Task goal:
Reproduce the following lines verbatim, character for character, in their original order.

Supplied data:
▬▬▬▬▬▬

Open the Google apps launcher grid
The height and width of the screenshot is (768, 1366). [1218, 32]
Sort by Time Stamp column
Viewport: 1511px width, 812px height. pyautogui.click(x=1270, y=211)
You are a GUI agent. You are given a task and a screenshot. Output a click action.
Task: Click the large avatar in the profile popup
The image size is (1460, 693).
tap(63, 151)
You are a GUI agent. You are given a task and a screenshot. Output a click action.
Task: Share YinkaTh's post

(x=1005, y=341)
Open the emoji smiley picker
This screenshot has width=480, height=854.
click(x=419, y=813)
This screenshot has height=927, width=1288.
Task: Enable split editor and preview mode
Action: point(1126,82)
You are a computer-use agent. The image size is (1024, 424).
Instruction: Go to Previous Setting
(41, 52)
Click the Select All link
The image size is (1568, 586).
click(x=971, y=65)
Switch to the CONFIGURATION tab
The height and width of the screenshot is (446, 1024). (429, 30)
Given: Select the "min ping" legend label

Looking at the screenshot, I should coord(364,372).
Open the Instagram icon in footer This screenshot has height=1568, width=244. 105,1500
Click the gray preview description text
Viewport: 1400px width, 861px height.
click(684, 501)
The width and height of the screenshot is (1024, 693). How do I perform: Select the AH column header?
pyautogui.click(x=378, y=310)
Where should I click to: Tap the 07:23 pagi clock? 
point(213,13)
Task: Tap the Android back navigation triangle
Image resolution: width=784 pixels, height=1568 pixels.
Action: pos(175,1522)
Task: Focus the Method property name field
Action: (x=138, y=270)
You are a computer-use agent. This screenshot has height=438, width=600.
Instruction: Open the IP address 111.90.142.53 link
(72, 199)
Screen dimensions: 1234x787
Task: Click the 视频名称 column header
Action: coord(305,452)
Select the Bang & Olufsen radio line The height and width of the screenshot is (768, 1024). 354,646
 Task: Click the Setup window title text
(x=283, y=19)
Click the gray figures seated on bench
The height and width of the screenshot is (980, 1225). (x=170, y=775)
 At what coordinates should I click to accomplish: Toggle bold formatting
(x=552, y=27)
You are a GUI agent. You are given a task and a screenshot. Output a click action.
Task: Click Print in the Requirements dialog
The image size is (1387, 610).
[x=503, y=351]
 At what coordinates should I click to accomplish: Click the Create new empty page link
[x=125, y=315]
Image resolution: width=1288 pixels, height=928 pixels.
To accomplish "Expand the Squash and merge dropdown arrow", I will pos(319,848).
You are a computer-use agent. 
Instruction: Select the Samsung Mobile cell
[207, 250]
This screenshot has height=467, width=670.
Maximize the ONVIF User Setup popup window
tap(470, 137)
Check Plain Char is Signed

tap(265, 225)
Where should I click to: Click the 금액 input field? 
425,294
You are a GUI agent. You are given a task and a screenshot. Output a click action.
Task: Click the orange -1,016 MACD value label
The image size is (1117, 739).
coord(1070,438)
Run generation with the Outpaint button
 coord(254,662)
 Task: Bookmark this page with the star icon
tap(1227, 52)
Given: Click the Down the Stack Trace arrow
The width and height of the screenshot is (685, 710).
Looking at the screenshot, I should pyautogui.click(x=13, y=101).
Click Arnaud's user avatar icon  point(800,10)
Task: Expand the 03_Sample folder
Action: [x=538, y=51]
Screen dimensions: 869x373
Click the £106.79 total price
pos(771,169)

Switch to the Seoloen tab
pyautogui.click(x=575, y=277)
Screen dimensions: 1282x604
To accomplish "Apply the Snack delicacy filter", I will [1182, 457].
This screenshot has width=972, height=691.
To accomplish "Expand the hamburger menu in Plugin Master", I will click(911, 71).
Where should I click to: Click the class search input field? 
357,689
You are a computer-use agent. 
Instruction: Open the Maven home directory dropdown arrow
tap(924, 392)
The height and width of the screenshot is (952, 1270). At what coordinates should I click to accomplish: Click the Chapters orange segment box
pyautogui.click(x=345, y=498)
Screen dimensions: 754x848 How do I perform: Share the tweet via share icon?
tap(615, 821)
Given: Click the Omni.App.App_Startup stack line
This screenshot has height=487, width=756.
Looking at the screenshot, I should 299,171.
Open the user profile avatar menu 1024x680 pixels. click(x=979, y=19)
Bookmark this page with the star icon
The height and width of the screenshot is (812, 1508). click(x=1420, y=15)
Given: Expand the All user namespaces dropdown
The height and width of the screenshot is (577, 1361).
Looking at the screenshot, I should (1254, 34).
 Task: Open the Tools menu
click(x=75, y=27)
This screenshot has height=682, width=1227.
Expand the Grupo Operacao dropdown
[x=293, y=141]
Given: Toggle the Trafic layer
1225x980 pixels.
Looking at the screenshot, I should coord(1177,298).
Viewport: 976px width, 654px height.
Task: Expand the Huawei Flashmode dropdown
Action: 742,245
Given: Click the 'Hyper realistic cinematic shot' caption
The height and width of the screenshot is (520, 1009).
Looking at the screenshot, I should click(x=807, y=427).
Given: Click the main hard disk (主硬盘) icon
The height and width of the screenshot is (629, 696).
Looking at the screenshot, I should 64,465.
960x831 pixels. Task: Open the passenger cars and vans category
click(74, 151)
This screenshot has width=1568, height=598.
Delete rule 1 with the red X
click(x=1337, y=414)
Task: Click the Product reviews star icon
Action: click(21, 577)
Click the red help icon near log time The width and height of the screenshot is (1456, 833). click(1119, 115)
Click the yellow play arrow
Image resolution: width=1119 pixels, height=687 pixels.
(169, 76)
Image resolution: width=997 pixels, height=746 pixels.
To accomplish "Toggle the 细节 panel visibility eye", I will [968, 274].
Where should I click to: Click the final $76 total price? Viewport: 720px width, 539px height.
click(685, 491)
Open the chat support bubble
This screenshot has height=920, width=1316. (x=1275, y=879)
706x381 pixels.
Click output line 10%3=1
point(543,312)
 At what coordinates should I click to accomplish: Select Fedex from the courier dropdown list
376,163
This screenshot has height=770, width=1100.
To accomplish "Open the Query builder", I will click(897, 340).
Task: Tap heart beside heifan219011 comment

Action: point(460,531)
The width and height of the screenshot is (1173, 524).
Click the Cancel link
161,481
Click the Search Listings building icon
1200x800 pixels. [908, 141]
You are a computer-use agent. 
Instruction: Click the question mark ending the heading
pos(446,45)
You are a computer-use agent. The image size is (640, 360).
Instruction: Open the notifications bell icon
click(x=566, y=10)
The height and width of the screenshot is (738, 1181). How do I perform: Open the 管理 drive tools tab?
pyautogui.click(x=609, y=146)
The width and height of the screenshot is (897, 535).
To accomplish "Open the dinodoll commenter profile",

▬▬▬▬▬▬

Result:
Open the Google apps launcher grid
The height and width of the screenshot is (768, 1366). [1218, 32]
Sort by Time Stamp column
Viewport: 1511px width, 812px height. pyautogui.click(x=1270, y=211)
You are a GUI agent. You are given a task and a screenshot. Output a click action.
Task: Click the large avatar in the profile popup
The image size is (1460, 693).
tap(63, 151)
You are a GUI agent. You are given a task and a screenshot. Output a click action.
Task: Share YinkaTh's post

(x=1005, y=341)
Open the emoji smiley picker
This screenshot has width=480, height=854.
click(x=419, y=813)
This screenshot has height=927, width=1288.
Task: Enable split editor and preview mode
Action: point(1126,82)
You are a computer-use agent. The image size is (1024, 424).
Instruction: Go to Previous Setting
(41, 52)
Click the Select All link
The image size is (1568, 586).
click(x=971, y=65)
Switch to the CONFIGURATION tab
The height and width of the screenshot is (446, 1024). (429, 30)
Given: Select the "min ping" legend label

Looking at the screenshot, I should coord(364,372).
Open the Instagram icon in footer This screenshot has height=1568, width=244. 105,1500
Click the gray preview description text
Viewport: 1400px width, 861px height.
click(684, 501)
The width and height of the screenshot is (1024, 693). How do I perform: Select the AH column header?
pyautogui.click(x=378, y=310)
Where should I click to: Tap the 07:23 pagi clock? 
point(213,13)
Task: Tap the Android back navigation triangle
Image resolution: width=784 pixels, height=1568 pixels.
Action: pos(175,1522)
Task: Focus the Method property name field
Action: (x=138, y=270)
You are a computer-use agent. This screenshot has height=438, width=600.
Instruction: Open the IP address 111.90.142.53 link
(72, 199)
Screen dimensions: 1234x787
Task: Click the 视频名称 column header
Action: coord(305,452)
Select the Bang & Olufsen radio line The height and width of the screenshot is (768, 1024). 354,646
 Task: Click the Setup window title text
(x=283, y=19)
Click the gray figures seated on bench
The height and width of the screenshot is (980, 1225). (x=170, y=775)
 At what coordinates should I click to accomplish: Toggle bold formatting
(x=552, y=27)
You are a GUI agent. You are given a task and a screenshot. Output a click action.
Task: Click Print in the Requirements dialog
The image size is (1387, 610).
[x=503, y=351]
 At what coordinates should I click to accomplish: Click the Create new empty page link
[x=125, y=315]
Image resolution: width=1288 pixels, height=928 pixels.
To accomplish "Expand the Squash and merge dropdown arrow", I will pos(319,848).
You are a computer-use agent. 
Instruction: Select the Samsung Mobile cell
[207, 250]
This screenshot has height=467, width=670.
Maximize the ONVIF User Setup popup window
tap(470, 137)
Check Plain Char is Signed

tap(265, 225)
Where should I click to: Click the 금액 input field? 
425,294
You are a GUI agent. You are given a task and a screenshot. Output a click action.
Task: Click the orange -1,016 MACD value label
The image size is (1117, 739).
coord(1070,438)
Run generation with the Outpaint button
 coord(254,662)
 Task: Bookmark this page with the star icon
tap(1227, 52)
Given: Click the Down the Stack Trace arrow
The width and height of the screenshot is (685, 710).
Looking at the screenshot, I should pyautogui.click(x=13, y=101).
Click Arnaud's user avatar icon  point(800,10)
Task: Expand the 03_Sample folder
Action: [x=538, y=51]
Screen dimensions: 869x373
Click the £106.79 total price
pos(771,169)

Switch to the Seoloen tab
pyautogui.click(x=575, y=277)
Screen dimensions: 1282x604
To accomplish "Apply the Snack delicacy filter", I will [1182, 457].
This screenshot has width=972, height=691.
To accomplish "Expand the hamburger menu in Plugin Master", I will click(911, 71).
Where should I click to: Click the class search input field? 
357,689
You are a computer-use agent. 
Instruction: Open the Maven home directory dropdown arrow
tap(924, 392)
The height and width of the screenshot is (952, 1270). At what coordinates should I click to accomplish: Click the Chapters orange segment box
pyautogui.click(x=345, y=498)
Screen dimensions: 754x848 How do I perform: Share the tweet via share icon?
tap(615, 821)
Given: Click the Omni.App.App_Startup stack line
This screenshot has height=487, width=756.
Looking at the screenshot, I should 299,171.
Open the user profile avatar menu 1024x680 pixels. click(x=979, y=19)
Bookmark this page with the star icon
The height and width of the screenshot is (812, 1508). click(x=1420, y=15)
Given: Expand the All user namespaces dropdown
The height and width of the screenshot is (577, 1361).
Looking at the screenshot, I should (1254, 34).
 Task: Open the Tools menu
click(x=75, y=27)
This screenshot has height=682, width=1227.
Expand the Grupo Operacao dropdown
[x=293, y=141]
Given: Toggle the Trafic layer
1225x980 pixels.
Looking at the screenshot, I should coord(1177,298).
Viewport: 976px width, 654px height.
Task: Expand the Huawei Flashmode dropdown
Action: 742,245
Given: Click the 'Hyper realistic cinematic shot' caption
The height and width of the screenshot is (520, 1009).
Looking at the screenshot, I should click(x=807, y=427).
Given: Click the main hard disk (主硬盘) icon
The height and width of the screenshot is (629, 696).
Looking at the screenshot, I should 64,465.
960x831 pixels. Task: Open the passenger cars and vans category
click(74, 151)
This screenshot has width=1568, height=598.
Delete rule 1 with the red X
click(x=1337, y=414)
Task: Click the Product reviews star icon
Action: click(21, 577)
Click the red help icon near log time The width and height of the screenshot is (1456, 833). click(1119, 115)
Click the yellow play arrow
Image resolution: width=1119 pixels, height=687 pixels.
(169, 76)
Image resolution: width=997 pixels, height=746 pixels.
To accomplish "Toggle the 细节 panel visibility eye", I will [968, 274].
Where should I click to: Click the final $76 total price? Viewport: 720px width, 539px height.
click(685, 491)
Open the chat support bubble
This screenshot has height=920, width=1316. (x=1275, y=879)
706x381 pixels.
Click output line 10%3=1
point(543,312)
 At what coordinates should I click to accomplish: Select Fedex from the courier dropdown list
376,163
This screenshot has height=770, width=1100.
To accomplish "Open the Query builder", I will click(897, 340).
Task: Tap heart beside heifan219011 comment

Action: point(460,531)
The width and height of the screenshot is (1173, 524).
Click the Cancel link
161,481
Click the Search Listings building icon
1200x800 pixels. [908, 141]
You are a computer-use agent. 
Instruction: Click the question mark ending the heading
pos(446,45)
You are a computer-use agent. The image size is (640, 360).
Instruction: Open the notifications bell icon
click(x=566, y=10)
The height and width of the screenshot is (738, 1181). How do I perform: Open the 管理 drive tools tab?
pyautogui.click(x=609, y=146)
The width and height of the screenshot is (897, 535).
To accomplish "Open the dinodoll commenter profile",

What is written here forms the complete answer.